25/10/11
Entregar la vida
Si se me permite, voy a contaros algo que he ido madurando en mi cerebro en las últimas semanas. Y versa sobre uno de los significados que tiene aquel mandato de Jesús sobre la entrega completa de nuestra vida. Según la persona y la llamada concreta que Dios haga en su vida, la concreción de la entrega de la vida puede variar notablemente. Algunos les pide que se vayan a un monasterio, a otros de misionero, a otros al ministerio del sacerdocio, a otros a estar en medio de nuestra sociedad… los caminos del Señor son muchos, gracias a los distintos carismas del Espíritu. Vale, esto lo sabemos todos. Pero siempre hay bases comunes, ya que la llamada a la santidad es universal, y la entrega completa de nuestra vida al Señor en lo que Él nos pida también lo es. Una de ellas es la entrega de nuestra intimidad, en un sentido positivo.
No sé si a vosotros os pasa. A mí, desde luego, sí. Y es que he desarrollado a lo largo de mi vida una inercia muy peligrosa: he creado un castillo interior, ya sabéis: uno de esos castillos monumentales donde un foso lo circunda y un puente levadizo se antoja como la única forma de entrada. En su interior, en el centro, existe un altísima torre, enorme y terrible, con una mazmorra oscura en su parte más elevada, provista de un mirador desde el cual se observa todo el territorio. Queda to guapo, la verdad. Pero es un problema. Problema porque es el lugar al que acudo en mis noches de desvelo… no, qué demonios, acudo siempre que mi vena egoísta así me lo pide. Es mi mecanismo de defensa natural: me cierro ante los demás, cierro mi corazón. Ojo, no hace falta ser taciturno y esquivo para tener esta inercia. Puede estar entregando mi tiempo, mis fuerzas y mis energías en algo; eso no es obstáculo para seguir encerrándome. Porque lo que guardo en tal mazmorra, es el último nivel de lo que soy y tengo. Entendedme, tener intimidad es bueno: cualquier persona cristiana debe tenerla, sobre todo con el Señor. A lo que yo me refiero es a ese espacio personal de celoso egoísmo donde guardamos nuestros más profundos pensamientos y sentimientos, ese hueco en el que no queremos que nadie entre. Incluso cara a nuestras actividades, dejamos esa parte al margen de todo: es vivir con cajitas, en la que hay una en la que me esfuerzo, hago “músculo” para ser lo que se me pide, pero donde no pongo en juego lo que verdaderamente soy y tengo.
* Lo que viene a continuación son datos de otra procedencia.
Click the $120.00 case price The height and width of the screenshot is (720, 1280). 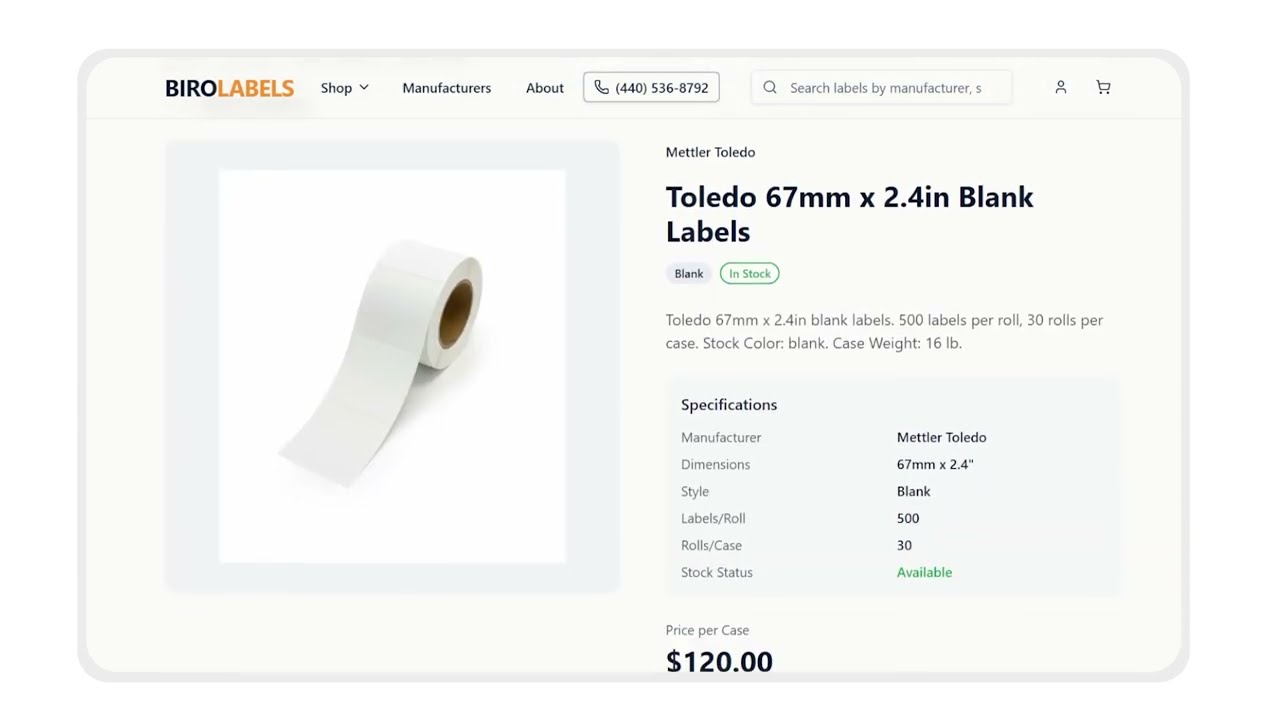[x=719, y=661]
Por ello, en tales actividades no puedo ser yo mismo, no entrego mi persona, aunque esté entregando mi tiempo, porque me reservo un espacio de mi ser en esa mazmorra, a la que acudo cuando voy a descansar de mis esfuerzos.
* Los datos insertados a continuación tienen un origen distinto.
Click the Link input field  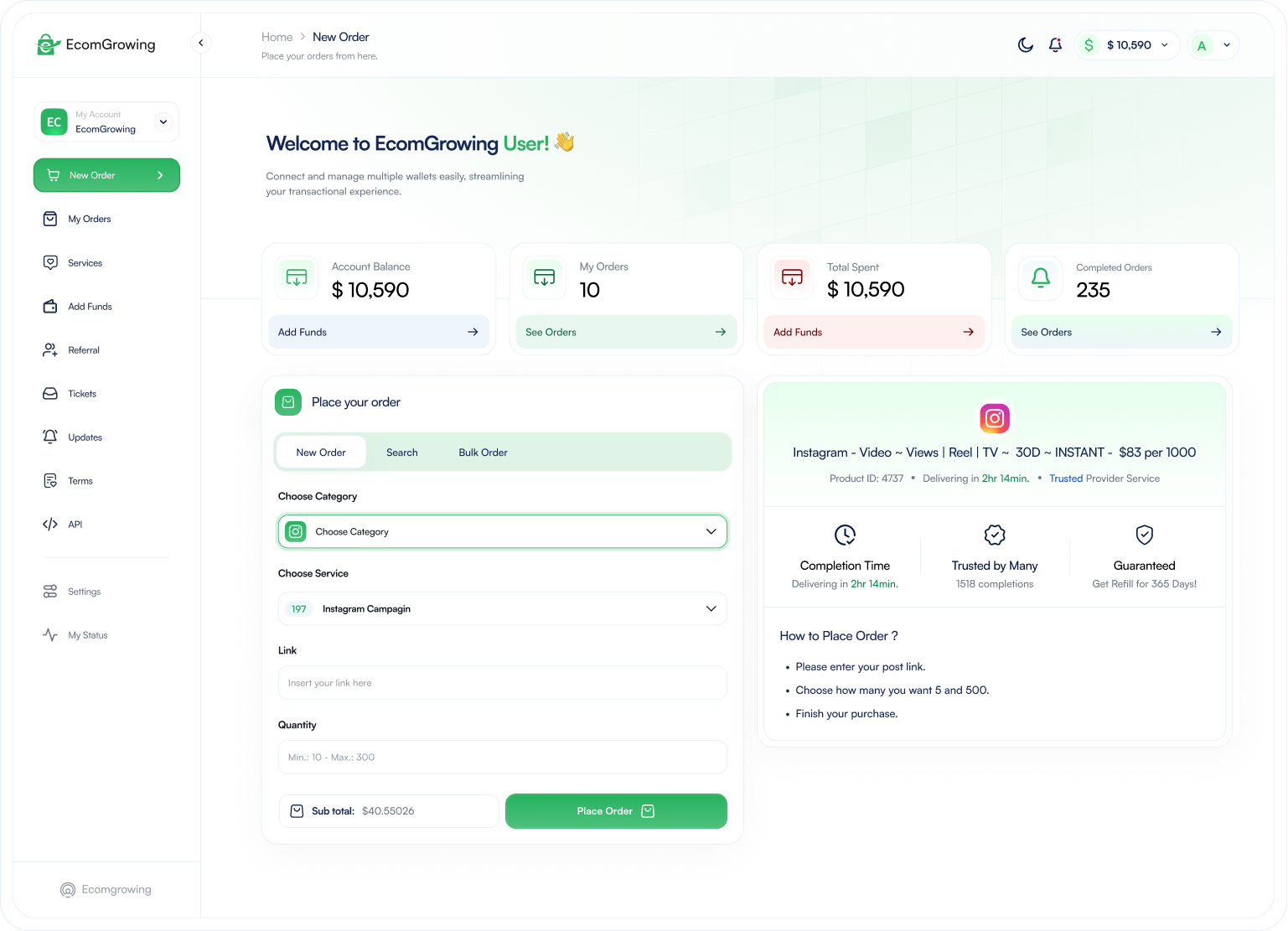coord(502,683)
¿En qué se concreta esto cara a la vocación? En que no todo puede ser músculo ni teatro. Si no aprendo a darme por entero, también mi celoso espacio personal, nunca seré yo mismo en lo que hago, y tendré que acudir a momentos donde me subo a la torre. Me convierto en una persona que no transmite lo que es, piensa y siente, sino que todo lo hace de forma automática: hace, no vive. Con el tiempo, eso es insostenible. Además, en la vocación se te pide todo, da igual cuál sea: Cristo te apela a ti, a tu vida entera, no a tu tiempo. Si tienes pareja, ella va a entrar en tu torre; si subes el puente levadizo, entonces la relación con el tiempo se rompe porque no puedes amar y ser amado sino con lo que eres, no con la mitad de tu ser, escondiendo lo más íntimo en el castillo. Lo mismo ocurre con el resto de vocaciones: un seminarista amigo mío me contaba que él no puede ir a la parroquia donde está destinado a “trabajar”, sino a “vivir” con todo lo que él es; ésa era su entrega concreta en ese momento, el dar su vida, compartirla toda, con la gente de la parroquia. No podemos guardarnos cosas sólo para nosotros, nosotros no podemos ser nuestro único descanso. La intimidad y la interioridad son necesarias, evidentemente, pero no la torre cerrada de nuestro corazón.
Ignoro si he sido capaz de explicarme. Admito que en poco espacio no es fácil, y quizás mis especulaciones hayan hecho pensar a más cabecear mientras leía. En cualquier caso, aquí he hecho un ejercicio de abrir mi castillo y contar lo que llevo dentro. Espero que pueda ser de utilidad a alguien, al menos como experiencia compartida. Y que Cristo nos enseñe en este difícil ejercicio de salir de la torre.